Creo que tuve la fortuna de adentrarme en la obra de Murakami con “1Q84” (nada que ver con el libro de nombre similar de George Orwell), que carece del nivel de fantasía y dureza, por ejemplo, de “El fin del mundo y un despiadado país de las maravillas”, libro que abandoné, lo escribo sin rubor, cubierto apenas un tercio del mismo. Si el lugar de aquella obra lo hubiera ocupado esta otra, es posible que mi relación con Murakami no hubiera llegado a fructificar, que se hubiera convertido, para mí, en un “escritor fallido”…
“La muerte del comendador” es la obra más reciente de Murakami. Como “1Q84”, “La muerte del comendador” se compone de dos libros separados, editados de forma sucesiva, ignoro si por motivos puramente comerciales o por la imposibilidad de publicar conjuntamente una obra de esta extensión (476 páginas, el Libro 1, 491 páginas, el Libro 2).
Como señala José M. Domínguez en el artículo de su blog «“La muerte del comendador” de Murakami: ¿oportunidad del coste o coste de oportunidad?», la obra se recorre, desde el punto de vista del lector, como un carrusel, con subidas y bajadas pronunciadas.
Hay partes de la obra, sobre todo en el Libro 1, menos fantásticas y más realistas, que atraen con fuerza la atención del lector, incluso del menos familiarizado con Murakami; otros pasajes, por los que transitan pequeños personajes, generan confusión, tanto a los lectores más expertos como a los menos avezados en nuestro autor; algunos capítulos, especialmente en la primera mitad del Libro 2, pueden motivar que el lector evalúe, en efecto, el coste de oportunidad asociado a la lectura. Murakami es así.

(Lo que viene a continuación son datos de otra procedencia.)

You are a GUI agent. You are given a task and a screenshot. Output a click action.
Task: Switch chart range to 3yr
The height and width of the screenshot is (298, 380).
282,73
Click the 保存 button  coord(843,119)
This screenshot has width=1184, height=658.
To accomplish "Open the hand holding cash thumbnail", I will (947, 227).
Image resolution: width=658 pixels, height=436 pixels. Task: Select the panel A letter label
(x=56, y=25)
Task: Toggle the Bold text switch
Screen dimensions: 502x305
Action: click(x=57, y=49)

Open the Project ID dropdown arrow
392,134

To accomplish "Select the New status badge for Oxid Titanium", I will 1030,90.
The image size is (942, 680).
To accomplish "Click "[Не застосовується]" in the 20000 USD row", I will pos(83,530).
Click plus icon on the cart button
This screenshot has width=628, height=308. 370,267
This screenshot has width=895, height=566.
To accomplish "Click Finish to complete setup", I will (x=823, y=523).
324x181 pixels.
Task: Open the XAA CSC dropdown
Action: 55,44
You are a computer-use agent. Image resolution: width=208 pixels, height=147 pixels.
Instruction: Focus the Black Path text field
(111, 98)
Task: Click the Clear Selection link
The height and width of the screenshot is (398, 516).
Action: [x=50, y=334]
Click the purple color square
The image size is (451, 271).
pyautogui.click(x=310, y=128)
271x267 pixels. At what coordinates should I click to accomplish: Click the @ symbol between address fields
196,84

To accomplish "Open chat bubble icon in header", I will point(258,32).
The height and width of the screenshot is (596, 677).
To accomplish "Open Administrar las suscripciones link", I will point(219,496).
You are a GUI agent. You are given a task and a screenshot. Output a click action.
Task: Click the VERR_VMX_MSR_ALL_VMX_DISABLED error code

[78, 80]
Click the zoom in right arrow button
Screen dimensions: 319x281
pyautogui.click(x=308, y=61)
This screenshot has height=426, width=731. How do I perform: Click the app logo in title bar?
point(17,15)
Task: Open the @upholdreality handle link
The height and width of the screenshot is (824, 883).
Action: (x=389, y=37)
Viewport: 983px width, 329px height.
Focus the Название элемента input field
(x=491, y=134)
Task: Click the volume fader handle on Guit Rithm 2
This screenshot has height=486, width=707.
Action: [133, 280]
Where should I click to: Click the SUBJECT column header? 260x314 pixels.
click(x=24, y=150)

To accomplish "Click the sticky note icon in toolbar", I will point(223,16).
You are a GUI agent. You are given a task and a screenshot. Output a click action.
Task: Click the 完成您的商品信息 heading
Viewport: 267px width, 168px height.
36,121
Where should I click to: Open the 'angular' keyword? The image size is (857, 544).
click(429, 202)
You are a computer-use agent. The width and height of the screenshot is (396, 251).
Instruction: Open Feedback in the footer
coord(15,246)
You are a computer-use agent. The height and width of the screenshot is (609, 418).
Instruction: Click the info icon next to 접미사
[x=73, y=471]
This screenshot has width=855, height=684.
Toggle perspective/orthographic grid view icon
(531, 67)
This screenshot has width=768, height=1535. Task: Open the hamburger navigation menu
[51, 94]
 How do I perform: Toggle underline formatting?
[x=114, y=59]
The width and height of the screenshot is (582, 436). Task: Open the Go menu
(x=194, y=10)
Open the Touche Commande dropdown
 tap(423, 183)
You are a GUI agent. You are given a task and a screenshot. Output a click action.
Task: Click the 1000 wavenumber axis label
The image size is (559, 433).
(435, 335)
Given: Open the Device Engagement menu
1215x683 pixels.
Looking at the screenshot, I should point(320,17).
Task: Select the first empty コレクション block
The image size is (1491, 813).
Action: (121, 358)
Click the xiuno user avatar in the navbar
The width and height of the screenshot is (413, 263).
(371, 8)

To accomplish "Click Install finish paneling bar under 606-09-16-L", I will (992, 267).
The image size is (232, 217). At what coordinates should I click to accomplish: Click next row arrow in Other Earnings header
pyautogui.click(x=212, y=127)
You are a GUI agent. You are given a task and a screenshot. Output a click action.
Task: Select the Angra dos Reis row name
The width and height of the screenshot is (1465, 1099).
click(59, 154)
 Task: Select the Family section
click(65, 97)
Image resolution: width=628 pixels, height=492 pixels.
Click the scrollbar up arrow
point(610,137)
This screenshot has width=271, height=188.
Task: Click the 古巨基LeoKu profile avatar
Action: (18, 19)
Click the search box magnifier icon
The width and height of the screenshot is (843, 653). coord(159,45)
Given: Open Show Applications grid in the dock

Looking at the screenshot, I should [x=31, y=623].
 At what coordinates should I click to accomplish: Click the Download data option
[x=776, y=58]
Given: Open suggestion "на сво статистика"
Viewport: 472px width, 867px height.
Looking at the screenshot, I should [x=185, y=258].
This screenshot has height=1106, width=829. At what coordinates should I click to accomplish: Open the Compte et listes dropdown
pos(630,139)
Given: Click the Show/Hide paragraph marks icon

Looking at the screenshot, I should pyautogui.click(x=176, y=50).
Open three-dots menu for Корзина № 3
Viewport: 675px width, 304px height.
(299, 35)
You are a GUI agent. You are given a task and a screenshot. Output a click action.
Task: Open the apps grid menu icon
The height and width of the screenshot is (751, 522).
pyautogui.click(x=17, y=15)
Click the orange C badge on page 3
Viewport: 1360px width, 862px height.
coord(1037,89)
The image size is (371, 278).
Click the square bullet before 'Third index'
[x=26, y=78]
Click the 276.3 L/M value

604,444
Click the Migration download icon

En mi caso concreto, completado el esfuerzo de leer la obra en toda su extensión, puedo afirmar que los beneficios han superado los costes, aunque solo sea por haber recuperado a “Don Giovanni” de Mozart y por la constatación de que, como muestra Murakami en un puzle en el que al final encajan todas las piezas, el mundo, con todo su color, pertenece a los que sienten y se dejan llevar (el pintor de retratos) y no tanto a los que se guían por el frío raciocinio (Wataru Menshiki).